- **AIM OF THE TASK**
Give again, exactly as written, each line of the material below starting at the line that contains "Terms & Conditions (121, 1153)" and ending at the line that contains "How to Remove". Both ends count, and no other line does.

- **RECORDS SHOWN**
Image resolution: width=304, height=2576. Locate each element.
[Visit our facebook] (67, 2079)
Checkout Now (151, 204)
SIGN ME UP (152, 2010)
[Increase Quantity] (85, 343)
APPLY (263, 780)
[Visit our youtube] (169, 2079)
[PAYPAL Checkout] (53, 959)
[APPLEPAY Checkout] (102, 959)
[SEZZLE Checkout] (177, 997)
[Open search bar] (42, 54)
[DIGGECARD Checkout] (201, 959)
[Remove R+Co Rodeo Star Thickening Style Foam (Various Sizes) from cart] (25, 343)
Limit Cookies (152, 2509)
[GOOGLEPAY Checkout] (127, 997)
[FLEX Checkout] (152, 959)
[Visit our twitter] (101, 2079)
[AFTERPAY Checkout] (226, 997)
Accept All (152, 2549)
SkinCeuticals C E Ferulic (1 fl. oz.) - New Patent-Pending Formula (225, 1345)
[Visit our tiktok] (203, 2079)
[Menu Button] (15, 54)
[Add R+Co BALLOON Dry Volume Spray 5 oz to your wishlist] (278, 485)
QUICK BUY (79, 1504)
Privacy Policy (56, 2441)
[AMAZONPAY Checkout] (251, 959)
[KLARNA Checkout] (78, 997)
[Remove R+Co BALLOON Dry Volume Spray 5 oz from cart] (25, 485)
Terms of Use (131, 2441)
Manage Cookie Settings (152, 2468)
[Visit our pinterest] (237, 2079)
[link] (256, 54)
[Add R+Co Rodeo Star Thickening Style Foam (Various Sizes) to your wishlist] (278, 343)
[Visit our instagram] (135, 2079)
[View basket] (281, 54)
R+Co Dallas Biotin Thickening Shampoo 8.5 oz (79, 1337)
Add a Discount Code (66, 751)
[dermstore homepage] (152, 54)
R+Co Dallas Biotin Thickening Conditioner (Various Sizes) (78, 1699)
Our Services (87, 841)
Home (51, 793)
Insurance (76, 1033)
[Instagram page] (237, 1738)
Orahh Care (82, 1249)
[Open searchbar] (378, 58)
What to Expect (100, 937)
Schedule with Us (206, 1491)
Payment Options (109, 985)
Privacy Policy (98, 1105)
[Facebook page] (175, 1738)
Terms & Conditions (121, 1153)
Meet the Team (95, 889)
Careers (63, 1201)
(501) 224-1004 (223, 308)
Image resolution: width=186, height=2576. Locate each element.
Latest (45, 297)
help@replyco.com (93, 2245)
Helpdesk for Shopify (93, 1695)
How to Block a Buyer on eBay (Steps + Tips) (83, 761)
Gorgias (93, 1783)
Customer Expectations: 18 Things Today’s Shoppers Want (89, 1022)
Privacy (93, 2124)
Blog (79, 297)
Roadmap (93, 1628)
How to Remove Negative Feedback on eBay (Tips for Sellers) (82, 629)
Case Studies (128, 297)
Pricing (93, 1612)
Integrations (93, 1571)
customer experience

- **RESPONSE FOR THIS EXERCISE**
Terms & Conditions (121, 1153)
Meet the Team (95, 889)
Careers (63, 1201)
(501) 224-1004 (223, 308)
Image resolution: width=186, height=2576. Locate each element.
Latest (45, 297)
help@replyco.com (93, 2245)
Helpdesk for Shopify (93, 1695)
How to Block a Buyer on eBay (Steps + Tips) (83, 761)
Gorgias (93, 1783)
Customer Expectations: 18 Things Today’s Shoppers Want (89, 1022)
Privacy (93, 2124)
Blog (79, 297)
Roadmap (93, 1628)
How to Remove Negative Feedback on eBay (Tips for Sellers) (82, 629)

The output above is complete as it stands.